I have somehow written a very slowly-failing decreasing_tactic extension, featuring a solve-by-elim call. Does an expert (@Mario Carneiro @Scott Morrison ?) have time to debug it for me?

import Mathlib.Algebra.Order.Group.Abs
import Mathlib.Tactic.SolveByElim

open Lean Meta Elab Mathlib Tactic SolveByElim

@[default_instance] instance : SizeOf Int := ⟨Int.natAbs⟩

syntax "apply_decreasing_rules" : tactic

elab_rules : tactic |
    `(tactic| apply_decreasing_rules)  => do
  let cfg := { Config.noBackTracking with failAtMaxDepth := false }
  liftMetaTactic fun g => solveByElim.processSyntax cfg false false [] [] #[mkIdent `dummy_label_attr] [g]

theorem Int.sizeOf_lt_sizeOf_iff (m n : ℤ) : sizeOf n < sizeOf m ↔ |n| < |m| := sorry

theorem termination1a (n d : Int) (h1 : ¬d ≤ 0) (h2 : n < 0) :
    abs (2 * (n + d) - d + 1) < abs (2 * n - d + 1) := by
  sorry

theorem termination2a (n d : Int) (h1 : ¬d ≤ 0) (h2 : ¬n < 0) (h3 : n ≥ d) :
    abs (2 * (n - d) - d + 1) < abs (2 * n - d + 1) := by
  sorry

theorem termination1b (n d : Int) (h1 : ¬d ≤ 0) (h2 : n < 0) :
    sizeOf (2 * (n + d) - d + 1) < sizeOf (2 * n - d + 1) := by
  rw [Int.sizeOf_lt_sizeOf_iff]
  apply termination1a _ _ h1 h2

theorem termination2b (n d : Int) (h1 : ¬d ≤ 0) (h2 : ¬n < 0) (h3 : n ≥ d) :
    sizeOf (2 * (n - d) - d + 1) < sizeOf (2 * n - d + 1) := by
  rw [Int.sizeOf_lt_sizeOf_iff]
  apply termination2a _ _ h1 h2 h3

-- /-! # Fails-slowly version (uncomment only one of these) -/

-- attribute [dummy_label_attr] termination1a termination2a

-- macro_rules
-- | `(tactic| decreasing_tactic) => `(tactic| simp_wf ; (try rw [Int.sizeOf_lt_sizeOf_iff]) ; apply_decreasing_rules)
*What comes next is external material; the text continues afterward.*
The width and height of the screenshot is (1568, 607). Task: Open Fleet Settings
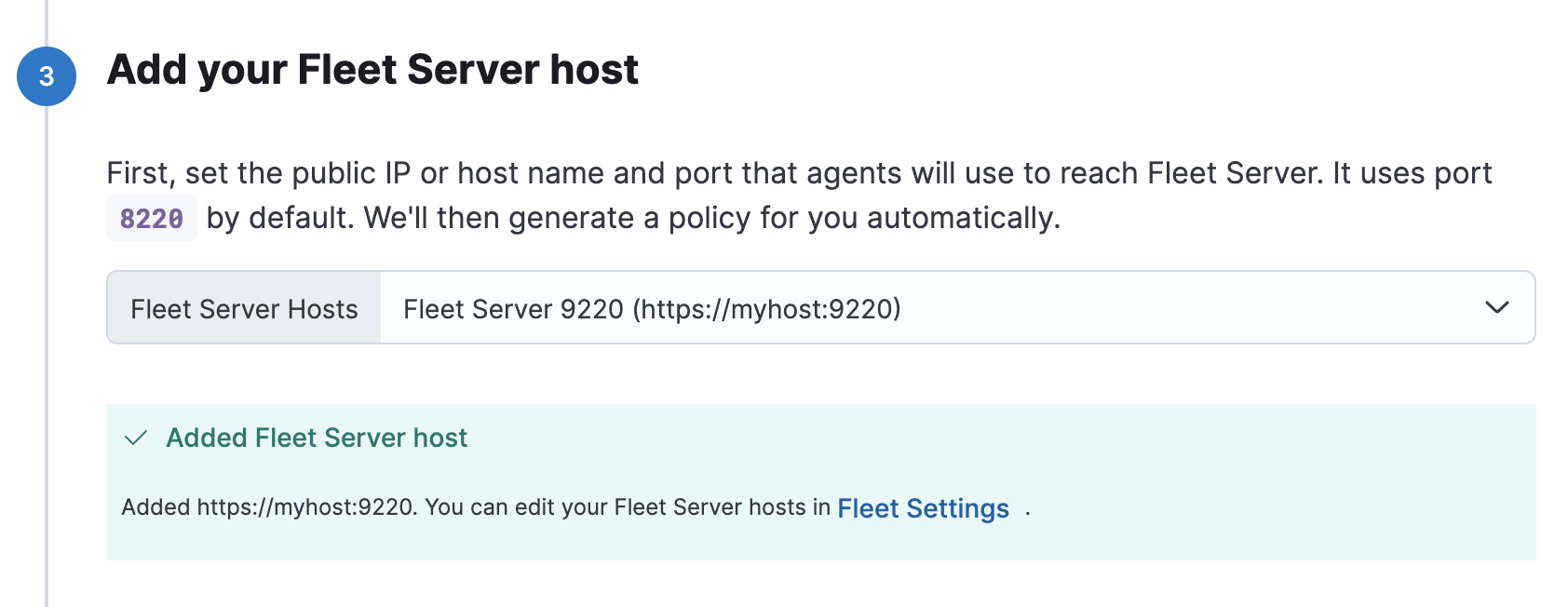923,508

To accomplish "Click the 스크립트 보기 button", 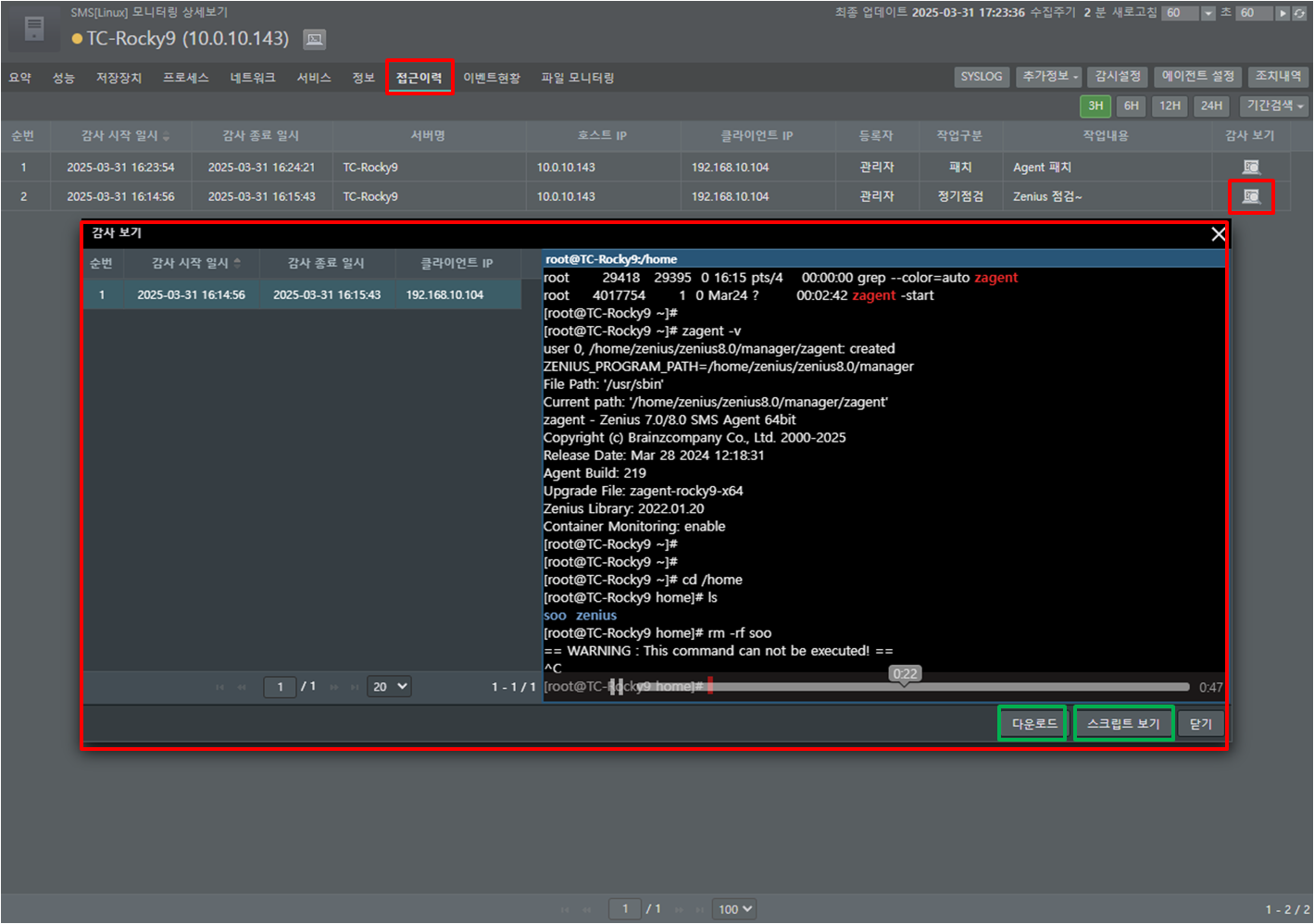I will point(1123,723).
/-! # Suceeds-quickly version (uncomment only one of these) -/

attribute [dummy_label_attr] termination1b termination2b

macro_rules
| `(tactic| decreasing_tactic) => `(tactic| simp_wf ; apply_decreasing_rules)


/-! # Test -/

def mod (n d : Int) : Int :=
  if d ≤ 0 then
    n
  else if n < 0 then
    mod (n + d) d
  else if n ≥ d then
    mod (n - d) d
  else
    n
termination_by _ n d => 2 * n - d + 1

Heather Macbeth (Mar 19 2023 at 16:40):

(Uncomment the "Fails-slowly version" for the problem, uncomment the "Suceeds-quickly version" for correct code that explains why I thought it should work.)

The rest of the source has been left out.